Eliot Fisk, renowned classical guitarist, will display his extraordinary technique and artistic vision in concert today in Spaulding Auditorium at 8 p.m.
The program includes not only a range of classical and contemporary music, but works transcribed by Fisk and others written specifically for him by well-known composers.
Although the performance commences with a group of three classical Italian pieces by Agustin Barrios, Fisk extends the traditional repertoire, encompassing a collection of American pieces by George Rochberg and Robert Beaser.
Fisk has also arranged a series of works by early composers Grandos and Albeniz, an impressive artistic and technical feat. His performance on campus is one of a series that includes engagements in Taiwan, New York's Metropolitan Museum of Art, Boston and a tour of Italy.
Winner of the Classical Guitar Competition in Gargnano, Italy and voted Best Classical Guitarist of 1995 by Annual Guitar Player Magazine, Fisk comes to Dartmouth as one of the decade's most important musicians in his field.
After earning an M.M.A. degree from Yale University and founding the university's guitar department, Fisk was coached privately by Andre Sergovia, the world's premiere classical guitarist.

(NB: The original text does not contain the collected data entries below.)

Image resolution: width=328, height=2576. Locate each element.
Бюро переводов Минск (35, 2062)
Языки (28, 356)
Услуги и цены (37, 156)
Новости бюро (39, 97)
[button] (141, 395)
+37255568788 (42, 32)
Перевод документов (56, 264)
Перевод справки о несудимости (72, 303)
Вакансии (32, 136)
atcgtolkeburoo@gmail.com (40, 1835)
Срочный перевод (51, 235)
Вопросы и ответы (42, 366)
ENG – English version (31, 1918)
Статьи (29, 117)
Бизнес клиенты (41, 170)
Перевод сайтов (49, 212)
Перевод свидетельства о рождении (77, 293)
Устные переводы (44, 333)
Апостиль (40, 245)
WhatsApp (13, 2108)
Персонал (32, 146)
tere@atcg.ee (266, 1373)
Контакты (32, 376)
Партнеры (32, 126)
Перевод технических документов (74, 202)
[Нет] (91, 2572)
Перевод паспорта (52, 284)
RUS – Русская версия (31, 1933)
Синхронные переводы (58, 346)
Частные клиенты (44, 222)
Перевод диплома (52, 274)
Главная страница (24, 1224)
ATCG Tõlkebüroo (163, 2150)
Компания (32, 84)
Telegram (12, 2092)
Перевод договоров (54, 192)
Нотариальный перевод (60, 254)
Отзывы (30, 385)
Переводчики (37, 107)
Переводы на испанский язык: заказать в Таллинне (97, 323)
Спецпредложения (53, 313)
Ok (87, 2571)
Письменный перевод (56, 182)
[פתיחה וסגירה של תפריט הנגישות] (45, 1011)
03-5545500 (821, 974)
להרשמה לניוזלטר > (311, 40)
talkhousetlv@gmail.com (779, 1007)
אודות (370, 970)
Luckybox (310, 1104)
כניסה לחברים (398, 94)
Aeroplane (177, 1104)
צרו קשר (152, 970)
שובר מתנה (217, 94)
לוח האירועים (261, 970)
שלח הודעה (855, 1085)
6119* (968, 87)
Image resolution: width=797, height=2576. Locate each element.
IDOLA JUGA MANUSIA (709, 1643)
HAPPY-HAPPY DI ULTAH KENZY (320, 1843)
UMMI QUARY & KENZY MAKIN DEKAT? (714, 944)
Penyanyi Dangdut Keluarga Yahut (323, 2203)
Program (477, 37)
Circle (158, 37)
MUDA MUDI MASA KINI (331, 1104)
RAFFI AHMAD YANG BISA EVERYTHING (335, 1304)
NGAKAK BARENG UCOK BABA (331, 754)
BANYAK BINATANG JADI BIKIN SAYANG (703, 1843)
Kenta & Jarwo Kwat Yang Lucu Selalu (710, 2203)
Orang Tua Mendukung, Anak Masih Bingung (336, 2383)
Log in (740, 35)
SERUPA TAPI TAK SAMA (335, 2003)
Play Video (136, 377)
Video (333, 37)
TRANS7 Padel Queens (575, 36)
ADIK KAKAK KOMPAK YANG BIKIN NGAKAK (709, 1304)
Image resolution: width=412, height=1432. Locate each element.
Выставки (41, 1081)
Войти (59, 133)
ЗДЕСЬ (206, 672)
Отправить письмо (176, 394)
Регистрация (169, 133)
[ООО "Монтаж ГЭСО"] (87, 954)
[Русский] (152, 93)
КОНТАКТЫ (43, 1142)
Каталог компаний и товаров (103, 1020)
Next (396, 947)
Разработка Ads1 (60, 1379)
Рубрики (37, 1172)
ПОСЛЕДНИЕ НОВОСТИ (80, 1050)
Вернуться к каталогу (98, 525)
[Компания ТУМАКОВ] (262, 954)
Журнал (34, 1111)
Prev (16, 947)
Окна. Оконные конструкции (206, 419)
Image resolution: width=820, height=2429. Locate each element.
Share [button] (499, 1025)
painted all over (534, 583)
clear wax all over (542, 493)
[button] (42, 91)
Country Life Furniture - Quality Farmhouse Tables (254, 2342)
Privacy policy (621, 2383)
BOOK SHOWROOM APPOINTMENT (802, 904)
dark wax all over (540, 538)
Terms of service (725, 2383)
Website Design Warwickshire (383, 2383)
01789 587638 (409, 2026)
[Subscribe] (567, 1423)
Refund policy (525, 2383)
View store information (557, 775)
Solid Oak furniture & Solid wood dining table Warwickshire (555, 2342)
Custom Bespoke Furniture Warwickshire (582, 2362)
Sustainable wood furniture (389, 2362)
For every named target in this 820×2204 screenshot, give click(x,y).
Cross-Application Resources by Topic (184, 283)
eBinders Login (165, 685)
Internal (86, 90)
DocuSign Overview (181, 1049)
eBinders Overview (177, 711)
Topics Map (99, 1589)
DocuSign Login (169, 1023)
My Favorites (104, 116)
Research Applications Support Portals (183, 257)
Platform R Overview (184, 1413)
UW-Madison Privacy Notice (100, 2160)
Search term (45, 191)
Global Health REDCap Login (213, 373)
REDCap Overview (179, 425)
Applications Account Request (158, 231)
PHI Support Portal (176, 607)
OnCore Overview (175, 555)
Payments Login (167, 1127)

Recently, Sergovia's widow granted exclusive performance rights of her late husband's work to Fisk, many of which Fisk has recorded and released.
"Mr. Fisk's playing is bright, streamlined and modern," declared New York Times columnist Allan Kozinn (October, 1996), but he also described his style as a "polar opposite" to his teacher and mentor, Sergovia.
Sergovia himself described his protege as "one of the most brilliant, intelligent and gifted young artists of our time ... in all the general field of instrumentalists."
Fisk attempts to generate the same type of energy in his concerts as pop artists. He said, "Sometimes they get into something that is fundamental and essential. I love to watch the audiences at rock concerts. I'd rather have my audiences look like that than the way most classical audiences look."
Although in this performance will be primarily a solo recital, Fisk has collaborated with many well-known musicians from long-time-partner, flutist Paula Robinson, to jazz guitarist Joe Pass and the Shanghai Quartet.
Fisk teaches as the Mozarteum in Salzburg, Austria and soon will be added to the faculty of the New England Conservatory of Music.